**WORK INSTRUCTIONS**
Exactly the lines from the start of the entries through the line with "Screen dimensions: 1456x819" are required in the output, with no pictures among them.

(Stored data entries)
++++++
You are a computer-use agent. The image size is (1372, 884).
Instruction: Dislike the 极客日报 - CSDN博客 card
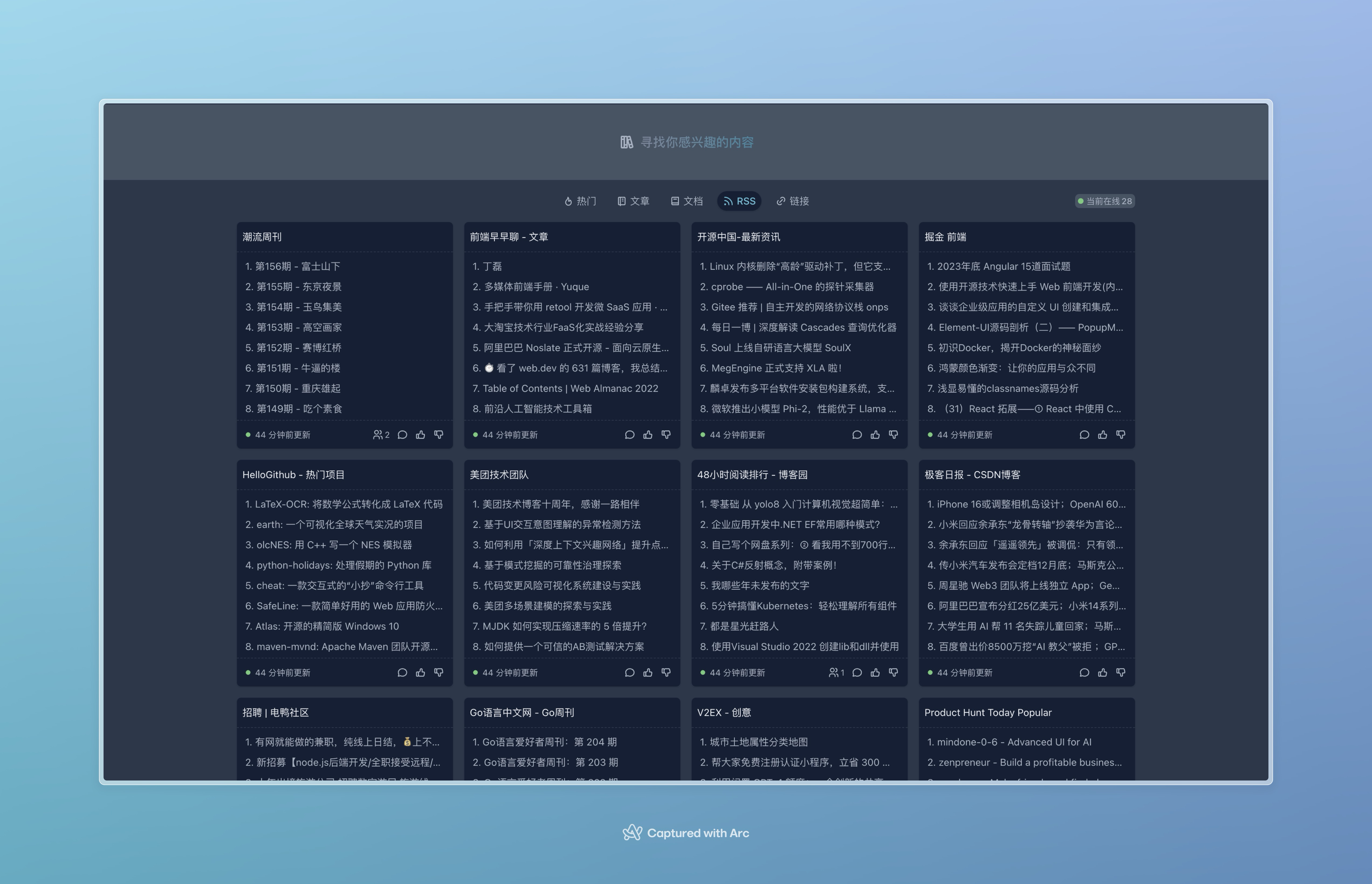1120,672
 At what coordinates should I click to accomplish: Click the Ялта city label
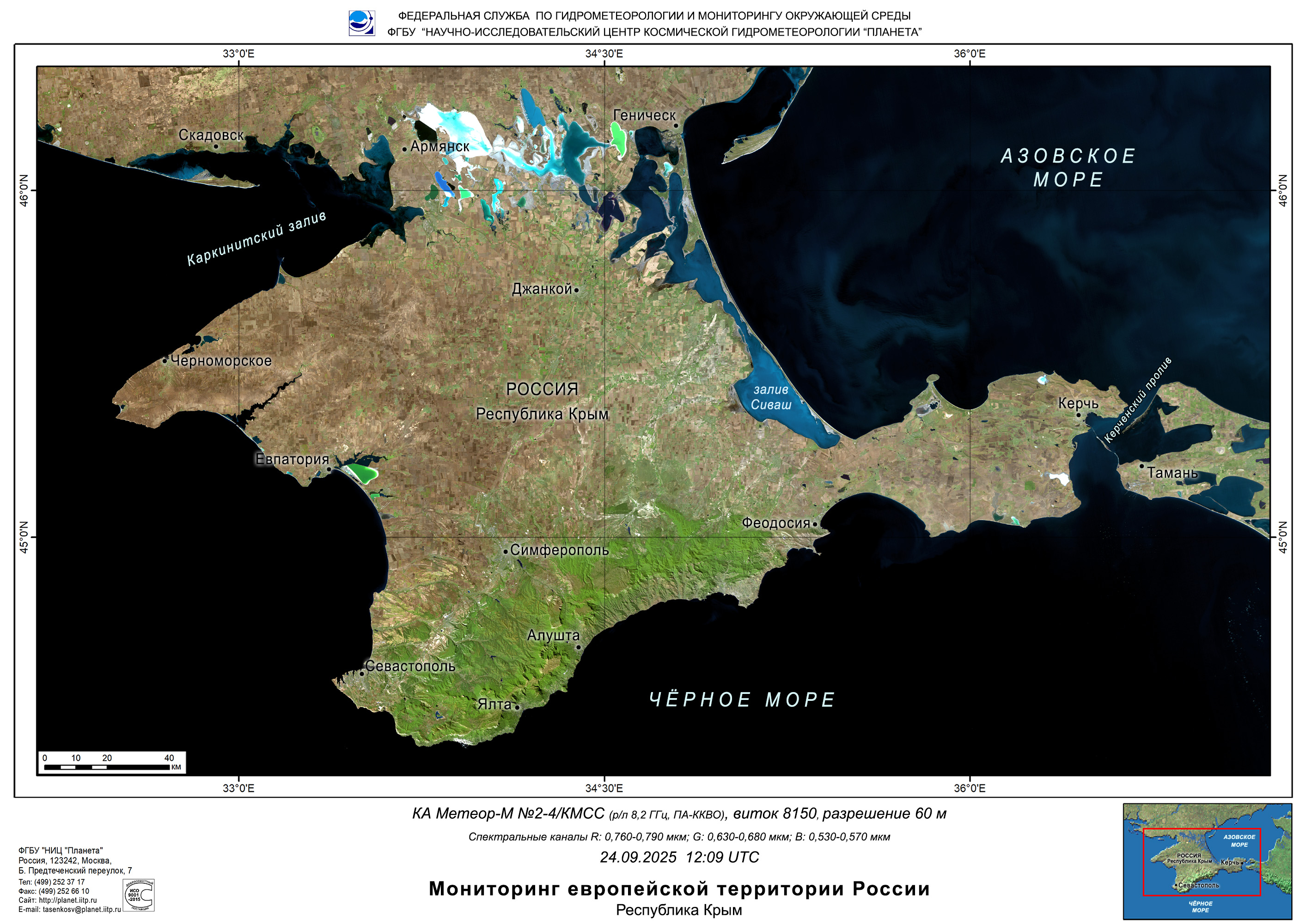click(x=494, y=705)
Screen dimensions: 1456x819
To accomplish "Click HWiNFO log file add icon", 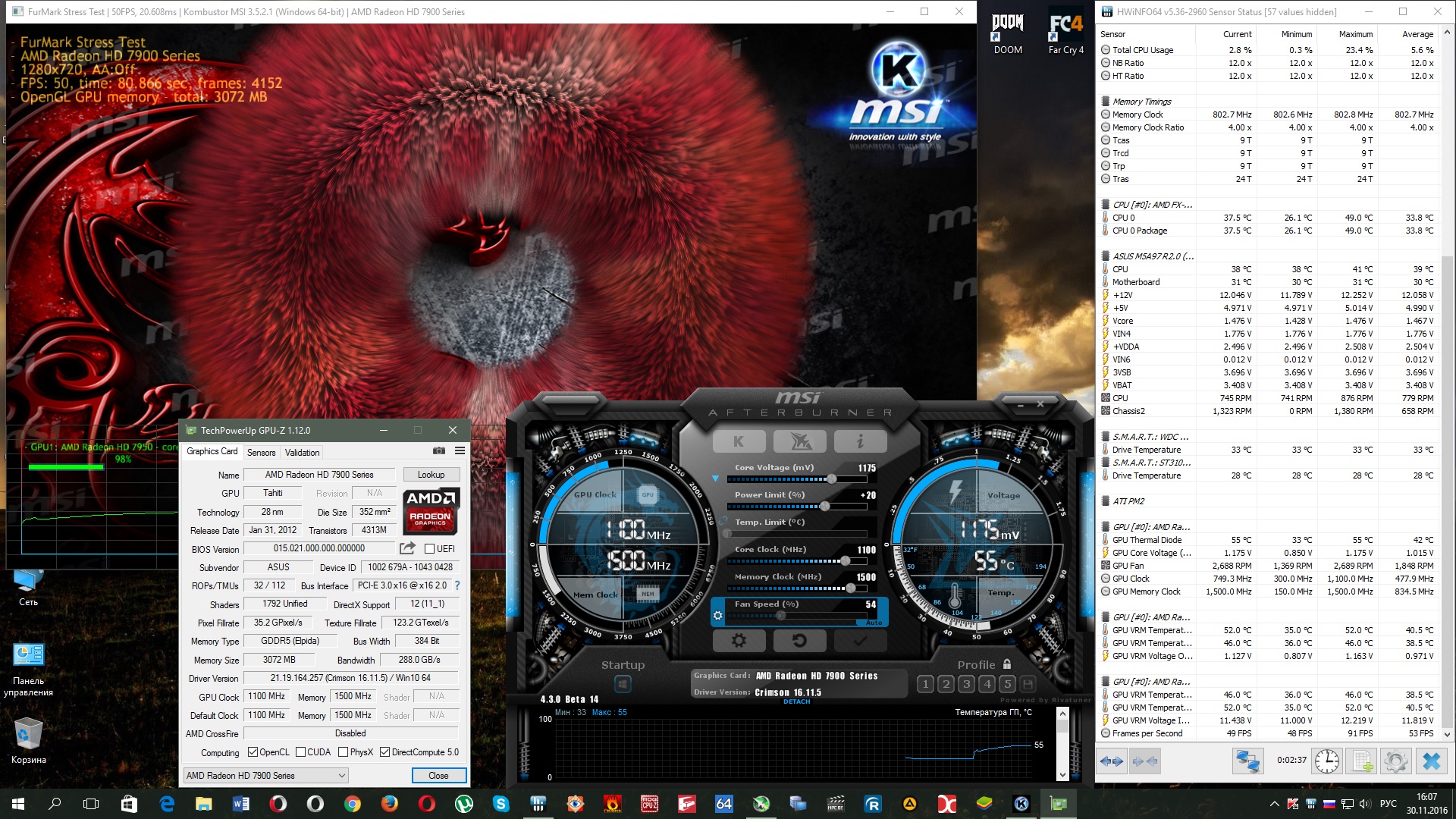I will coord(1363,761).
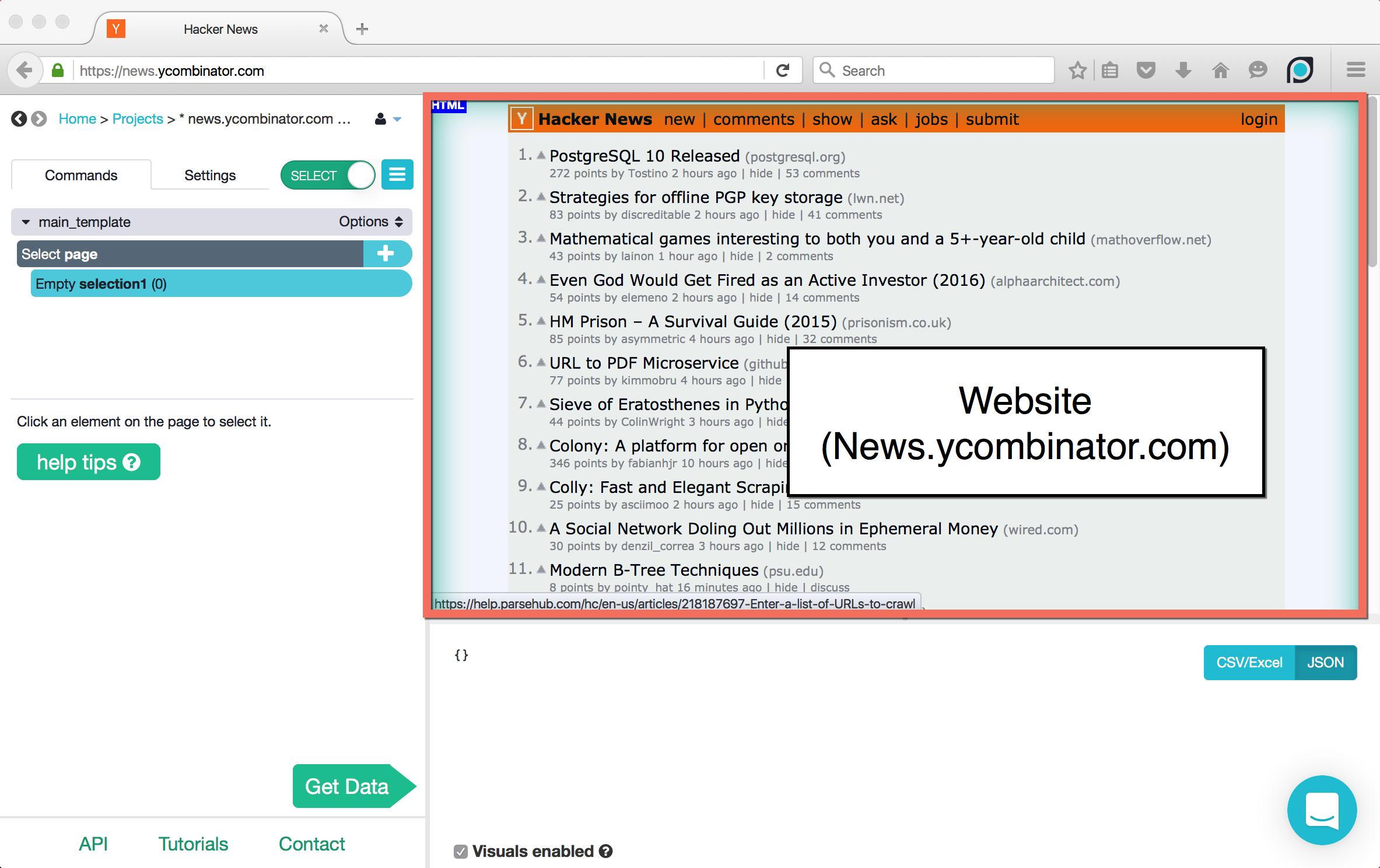Open the comments menu on Hacker News
Viewport: 1380px width, 868px height.
(x=754, y=118)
++++++
**TASK OUTPUT**
You are a computer-use agent. The image size is (1372, 884).
Instruction: Dislike the 极客日报 - CSDN博客 card
1120,672
 At what coordinates should I click to accomplish: Click the Ялта city label
click(x=494, y=705)
Screen dimensions: 1456x819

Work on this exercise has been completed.